Vanadium-based cathode materials have attracted significant interest owing to their high theoretical capacities (>300 mA h g^-1), versatile electrochemical ion insertions, and high valence states. However, their poor electrical conductivities and dissolution in electrolytes have hindered the development of grid energy storage systems. To address these issues, Cu²⁺ ion-doped V₃O₇·H₂O (CuVO-2) cathode materials prepared via a one-step hydrothermal method were used to solve the aforementioned problems.
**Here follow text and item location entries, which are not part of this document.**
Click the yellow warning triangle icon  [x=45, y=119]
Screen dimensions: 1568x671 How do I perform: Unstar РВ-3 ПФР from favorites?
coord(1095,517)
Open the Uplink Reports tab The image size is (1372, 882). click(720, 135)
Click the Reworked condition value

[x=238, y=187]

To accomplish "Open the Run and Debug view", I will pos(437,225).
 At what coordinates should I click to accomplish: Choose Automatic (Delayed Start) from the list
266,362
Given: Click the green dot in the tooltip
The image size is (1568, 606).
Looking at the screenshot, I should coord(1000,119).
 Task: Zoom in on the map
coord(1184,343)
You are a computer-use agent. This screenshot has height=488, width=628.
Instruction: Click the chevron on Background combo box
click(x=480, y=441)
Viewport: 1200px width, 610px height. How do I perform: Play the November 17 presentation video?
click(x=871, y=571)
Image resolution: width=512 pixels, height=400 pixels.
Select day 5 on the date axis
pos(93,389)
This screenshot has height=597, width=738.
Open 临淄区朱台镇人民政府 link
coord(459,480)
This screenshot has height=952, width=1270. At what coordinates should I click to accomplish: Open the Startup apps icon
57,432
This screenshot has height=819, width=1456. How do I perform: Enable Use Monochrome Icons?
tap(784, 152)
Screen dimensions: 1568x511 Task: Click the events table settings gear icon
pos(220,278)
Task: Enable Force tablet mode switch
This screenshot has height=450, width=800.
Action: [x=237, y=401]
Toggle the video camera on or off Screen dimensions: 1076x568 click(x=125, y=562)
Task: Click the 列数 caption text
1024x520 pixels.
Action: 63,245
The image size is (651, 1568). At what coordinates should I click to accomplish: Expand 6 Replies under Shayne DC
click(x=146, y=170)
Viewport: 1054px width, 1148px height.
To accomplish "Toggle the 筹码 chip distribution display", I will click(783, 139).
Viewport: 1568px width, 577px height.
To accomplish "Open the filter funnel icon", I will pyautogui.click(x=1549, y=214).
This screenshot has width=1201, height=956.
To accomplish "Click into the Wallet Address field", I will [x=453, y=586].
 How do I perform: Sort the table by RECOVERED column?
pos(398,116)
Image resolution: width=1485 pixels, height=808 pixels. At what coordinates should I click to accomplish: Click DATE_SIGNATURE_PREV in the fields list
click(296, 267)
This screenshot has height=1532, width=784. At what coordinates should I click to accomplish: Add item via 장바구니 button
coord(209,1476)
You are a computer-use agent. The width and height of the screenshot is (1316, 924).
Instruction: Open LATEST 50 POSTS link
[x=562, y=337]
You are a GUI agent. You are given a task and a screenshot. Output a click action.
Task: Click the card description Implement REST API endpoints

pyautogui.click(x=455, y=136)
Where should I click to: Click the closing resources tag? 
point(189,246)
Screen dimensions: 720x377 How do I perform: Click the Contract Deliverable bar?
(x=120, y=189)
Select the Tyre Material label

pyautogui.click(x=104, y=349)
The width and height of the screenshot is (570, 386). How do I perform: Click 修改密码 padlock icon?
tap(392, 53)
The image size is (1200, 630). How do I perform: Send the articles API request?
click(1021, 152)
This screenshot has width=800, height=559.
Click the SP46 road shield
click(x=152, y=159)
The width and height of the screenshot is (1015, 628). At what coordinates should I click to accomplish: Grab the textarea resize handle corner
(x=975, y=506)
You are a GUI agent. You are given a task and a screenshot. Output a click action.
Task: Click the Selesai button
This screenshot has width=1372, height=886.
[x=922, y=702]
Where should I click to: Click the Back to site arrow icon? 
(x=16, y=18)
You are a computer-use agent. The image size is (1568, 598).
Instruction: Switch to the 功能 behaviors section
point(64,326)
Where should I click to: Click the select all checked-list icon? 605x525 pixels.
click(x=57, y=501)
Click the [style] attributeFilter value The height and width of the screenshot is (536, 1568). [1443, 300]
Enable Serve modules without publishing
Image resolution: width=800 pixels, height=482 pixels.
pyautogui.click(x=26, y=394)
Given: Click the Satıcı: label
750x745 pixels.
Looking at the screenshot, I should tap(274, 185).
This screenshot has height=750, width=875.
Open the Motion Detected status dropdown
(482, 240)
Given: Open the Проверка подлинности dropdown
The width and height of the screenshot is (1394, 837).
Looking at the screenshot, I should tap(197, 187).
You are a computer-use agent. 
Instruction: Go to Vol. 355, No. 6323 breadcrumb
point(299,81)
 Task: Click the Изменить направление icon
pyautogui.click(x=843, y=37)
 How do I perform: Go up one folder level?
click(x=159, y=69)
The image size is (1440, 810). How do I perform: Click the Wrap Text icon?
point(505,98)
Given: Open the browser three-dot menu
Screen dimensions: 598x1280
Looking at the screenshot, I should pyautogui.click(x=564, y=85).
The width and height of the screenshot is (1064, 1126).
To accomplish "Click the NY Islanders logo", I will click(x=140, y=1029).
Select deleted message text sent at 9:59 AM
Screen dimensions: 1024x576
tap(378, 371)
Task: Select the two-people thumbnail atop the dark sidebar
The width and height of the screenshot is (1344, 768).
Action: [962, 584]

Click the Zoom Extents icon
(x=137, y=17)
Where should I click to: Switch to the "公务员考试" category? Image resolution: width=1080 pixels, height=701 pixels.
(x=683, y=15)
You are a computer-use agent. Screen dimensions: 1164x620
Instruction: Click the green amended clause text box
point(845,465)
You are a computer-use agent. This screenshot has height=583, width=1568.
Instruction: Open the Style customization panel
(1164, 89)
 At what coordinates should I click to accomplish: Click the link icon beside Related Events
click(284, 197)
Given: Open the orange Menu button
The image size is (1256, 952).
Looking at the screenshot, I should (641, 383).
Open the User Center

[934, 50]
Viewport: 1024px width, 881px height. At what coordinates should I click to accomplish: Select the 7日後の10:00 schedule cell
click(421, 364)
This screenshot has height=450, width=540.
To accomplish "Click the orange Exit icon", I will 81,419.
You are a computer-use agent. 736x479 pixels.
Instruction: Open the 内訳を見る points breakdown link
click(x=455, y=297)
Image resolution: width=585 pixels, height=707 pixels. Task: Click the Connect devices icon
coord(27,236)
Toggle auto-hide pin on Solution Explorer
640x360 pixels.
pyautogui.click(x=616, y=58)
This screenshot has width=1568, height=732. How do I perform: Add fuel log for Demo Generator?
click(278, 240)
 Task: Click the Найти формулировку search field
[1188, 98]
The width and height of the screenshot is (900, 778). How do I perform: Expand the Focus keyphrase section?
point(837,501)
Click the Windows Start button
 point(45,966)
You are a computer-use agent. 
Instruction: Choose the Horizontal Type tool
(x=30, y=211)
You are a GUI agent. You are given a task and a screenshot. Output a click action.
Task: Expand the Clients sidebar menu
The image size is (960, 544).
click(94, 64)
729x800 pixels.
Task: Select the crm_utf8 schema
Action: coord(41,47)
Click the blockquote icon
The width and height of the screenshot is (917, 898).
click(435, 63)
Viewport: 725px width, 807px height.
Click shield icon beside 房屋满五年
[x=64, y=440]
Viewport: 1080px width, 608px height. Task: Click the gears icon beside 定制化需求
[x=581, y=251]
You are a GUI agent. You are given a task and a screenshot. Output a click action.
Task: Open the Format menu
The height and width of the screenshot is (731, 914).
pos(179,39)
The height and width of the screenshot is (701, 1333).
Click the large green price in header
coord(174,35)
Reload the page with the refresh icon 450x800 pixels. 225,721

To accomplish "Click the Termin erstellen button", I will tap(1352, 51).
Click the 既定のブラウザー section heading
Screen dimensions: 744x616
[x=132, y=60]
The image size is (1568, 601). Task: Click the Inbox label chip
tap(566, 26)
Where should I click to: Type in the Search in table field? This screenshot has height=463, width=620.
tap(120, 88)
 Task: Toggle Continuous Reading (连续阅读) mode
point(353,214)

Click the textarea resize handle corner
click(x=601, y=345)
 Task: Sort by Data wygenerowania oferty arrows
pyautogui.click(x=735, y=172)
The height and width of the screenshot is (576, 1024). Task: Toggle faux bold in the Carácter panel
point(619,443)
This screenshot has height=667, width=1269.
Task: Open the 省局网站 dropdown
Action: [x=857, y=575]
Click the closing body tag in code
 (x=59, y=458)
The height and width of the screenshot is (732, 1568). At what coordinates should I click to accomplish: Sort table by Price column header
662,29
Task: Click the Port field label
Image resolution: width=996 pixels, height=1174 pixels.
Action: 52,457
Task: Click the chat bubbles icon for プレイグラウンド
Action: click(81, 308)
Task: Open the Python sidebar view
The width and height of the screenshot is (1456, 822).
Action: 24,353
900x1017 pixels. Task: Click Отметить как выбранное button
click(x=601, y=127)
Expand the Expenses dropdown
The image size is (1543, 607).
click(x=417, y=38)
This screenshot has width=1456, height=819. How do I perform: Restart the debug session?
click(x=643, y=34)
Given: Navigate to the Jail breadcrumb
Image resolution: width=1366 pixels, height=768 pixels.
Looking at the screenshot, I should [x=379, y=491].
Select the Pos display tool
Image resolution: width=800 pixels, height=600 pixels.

The as-prepared CuVO-2 offered ample space for rapid ion transport, enabling a high reversible capacity of 444.8 mA h g^-1 at 0.1 A g^-1, excellent rechargeability of up to 5000 cycles at 5 A g^-1 with a Coulombic efficiency (CE) of 84.4%, and an acceptable energy density of 302.65 W h kg^-1. To better understand the storage mechanism of CuVO-2, several characterizations were conducted, including ex situ X-ray diffraction (XRD) and X-ray photoelectron spectroscopy (XPS), which helped elucidate the intercalation mechanism of the developed cathode materials. These findings offer valuable insights into the design of stable V-based cathode materials for next-generation aqueous zinc-ion batteries (AZIBs).